David Hollis is a historian/geographer interested in Toronto's early development. He has ALS and commits suicide early in the book, leaving behind a firm conviction that a pictoral history of Toronto has been created and preserved in a shipwreck -- with the ship buried beneath what is now prime lake front realty. His wife and daughters are dealing with David's death, and the fiance of the elder daughter, who was especially close to David, is dealing with his own feelings and his seeming inability to console his fiance or her mother.

Jem Hallam arrives in Toronto in the 1850s to begin work as a chemist (pharmacist) and save enough money to bring his wife and daughters to Toronto. He fails in that effort, but creates a new career (photography) and quasi-family for himself by joining forces with two other people struggling on their own in the new city.

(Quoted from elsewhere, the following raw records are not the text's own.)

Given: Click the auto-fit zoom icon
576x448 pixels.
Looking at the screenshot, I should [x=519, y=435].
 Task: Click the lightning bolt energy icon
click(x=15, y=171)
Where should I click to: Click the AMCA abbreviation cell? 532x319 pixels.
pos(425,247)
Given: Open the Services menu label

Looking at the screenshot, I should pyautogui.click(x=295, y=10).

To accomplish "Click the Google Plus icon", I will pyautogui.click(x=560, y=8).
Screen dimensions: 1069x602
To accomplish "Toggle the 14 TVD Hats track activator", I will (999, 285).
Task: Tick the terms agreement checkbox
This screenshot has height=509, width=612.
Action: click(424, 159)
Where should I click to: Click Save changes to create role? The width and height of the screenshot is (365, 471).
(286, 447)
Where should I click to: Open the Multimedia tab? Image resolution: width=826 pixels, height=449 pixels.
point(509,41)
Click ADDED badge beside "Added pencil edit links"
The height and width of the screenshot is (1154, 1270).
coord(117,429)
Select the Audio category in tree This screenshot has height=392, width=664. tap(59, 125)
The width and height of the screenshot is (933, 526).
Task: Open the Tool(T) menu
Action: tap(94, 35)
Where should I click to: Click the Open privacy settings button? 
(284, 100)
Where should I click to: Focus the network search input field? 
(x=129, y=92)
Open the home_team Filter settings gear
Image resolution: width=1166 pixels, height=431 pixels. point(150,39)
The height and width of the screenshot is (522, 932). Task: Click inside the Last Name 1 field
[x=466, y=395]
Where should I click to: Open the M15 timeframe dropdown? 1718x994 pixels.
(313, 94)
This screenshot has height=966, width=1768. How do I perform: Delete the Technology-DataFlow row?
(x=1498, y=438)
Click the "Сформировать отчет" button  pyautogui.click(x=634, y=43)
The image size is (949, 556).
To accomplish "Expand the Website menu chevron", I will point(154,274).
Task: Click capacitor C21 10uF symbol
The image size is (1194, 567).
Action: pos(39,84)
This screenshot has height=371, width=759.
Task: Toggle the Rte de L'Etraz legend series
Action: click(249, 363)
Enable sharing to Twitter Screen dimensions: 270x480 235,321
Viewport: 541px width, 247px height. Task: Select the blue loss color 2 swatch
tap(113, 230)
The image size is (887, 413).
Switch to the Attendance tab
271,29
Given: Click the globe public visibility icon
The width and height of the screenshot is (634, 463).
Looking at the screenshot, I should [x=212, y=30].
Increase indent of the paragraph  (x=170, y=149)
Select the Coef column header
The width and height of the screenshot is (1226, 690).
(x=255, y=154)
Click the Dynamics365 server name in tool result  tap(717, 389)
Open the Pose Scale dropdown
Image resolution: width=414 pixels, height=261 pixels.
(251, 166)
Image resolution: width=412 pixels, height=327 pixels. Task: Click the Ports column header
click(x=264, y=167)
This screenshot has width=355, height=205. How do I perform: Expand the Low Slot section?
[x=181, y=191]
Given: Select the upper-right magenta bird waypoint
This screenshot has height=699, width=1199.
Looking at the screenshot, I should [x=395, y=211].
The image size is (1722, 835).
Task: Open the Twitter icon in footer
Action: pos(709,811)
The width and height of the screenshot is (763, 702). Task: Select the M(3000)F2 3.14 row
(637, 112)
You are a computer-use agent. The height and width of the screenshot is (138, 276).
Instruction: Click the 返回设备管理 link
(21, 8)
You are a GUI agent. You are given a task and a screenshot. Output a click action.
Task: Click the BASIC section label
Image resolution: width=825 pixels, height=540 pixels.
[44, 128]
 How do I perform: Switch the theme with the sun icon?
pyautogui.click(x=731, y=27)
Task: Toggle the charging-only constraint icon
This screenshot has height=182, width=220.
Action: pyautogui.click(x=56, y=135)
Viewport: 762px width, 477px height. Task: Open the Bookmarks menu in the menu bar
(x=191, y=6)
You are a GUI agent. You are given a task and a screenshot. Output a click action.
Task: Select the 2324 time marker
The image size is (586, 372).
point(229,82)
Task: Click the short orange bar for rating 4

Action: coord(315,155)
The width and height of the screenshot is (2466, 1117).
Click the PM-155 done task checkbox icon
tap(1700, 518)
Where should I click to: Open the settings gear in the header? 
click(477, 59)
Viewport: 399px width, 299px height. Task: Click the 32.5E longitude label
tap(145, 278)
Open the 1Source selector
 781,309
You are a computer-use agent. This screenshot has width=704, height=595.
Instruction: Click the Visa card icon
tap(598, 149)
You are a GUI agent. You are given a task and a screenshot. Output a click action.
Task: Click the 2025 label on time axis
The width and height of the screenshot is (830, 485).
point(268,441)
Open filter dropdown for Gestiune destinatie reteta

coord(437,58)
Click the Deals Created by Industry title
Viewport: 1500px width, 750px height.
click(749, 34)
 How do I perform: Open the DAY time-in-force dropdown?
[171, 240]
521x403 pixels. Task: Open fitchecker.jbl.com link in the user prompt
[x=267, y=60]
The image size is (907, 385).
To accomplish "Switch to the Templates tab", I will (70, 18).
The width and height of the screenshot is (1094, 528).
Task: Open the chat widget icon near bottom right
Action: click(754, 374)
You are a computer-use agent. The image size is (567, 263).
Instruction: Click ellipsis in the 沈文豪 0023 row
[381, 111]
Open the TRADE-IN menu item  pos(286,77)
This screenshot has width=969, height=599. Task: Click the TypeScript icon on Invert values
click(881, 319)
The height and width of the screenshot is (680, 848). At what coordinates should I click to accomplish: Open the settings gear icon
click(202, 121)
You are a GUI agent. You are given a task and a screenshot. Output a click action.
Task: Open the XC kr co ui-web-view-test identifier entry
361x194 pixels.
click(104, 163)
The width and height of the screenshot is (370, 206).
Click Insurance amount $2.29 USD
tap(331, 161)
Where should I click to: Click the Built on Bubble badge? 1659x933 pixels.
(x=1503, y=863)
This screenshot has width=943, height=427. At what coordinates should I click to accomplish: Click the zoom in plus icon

This is a well written book that explores both social issues (historical preservation vs. development, poverty) and personal struggles such as dealing with loss and failure.

Both of the stories, told in alternating sections, are compelling and they come together in a surprising way -- making the last part of the book my favourite part of all. ( )
  LynnB | Nov 19, 2007 |
Michael Redhill’s novel Consolation is a book with several faces. It is a miniature history of the city of Toronto, a mystery of the non-murder sort, and a touching character study that focuses on the attempts of two groups of people, separated by more than a century, who are forced to deal with life’s adversities when they least expected to have to do so.

David Hollis is a university historian, a late twentieth century man obsessed by his city’s history and the people who lived in it before him. He has become convinced that a complete set of the earliest photographs ever taken of the city of Toronto was lost in a storm just offshore and that they are now buried under streets built on reclaimed land that was once part of Lake Ontario. He has dedicated his life to identifying the Toronto of the 1850s that is hidden by the Toronto of today, but when he finds that he has Lou Gering’s disease he knows that he has little time left to convince anyone of authority to help him find the lost photographic plates.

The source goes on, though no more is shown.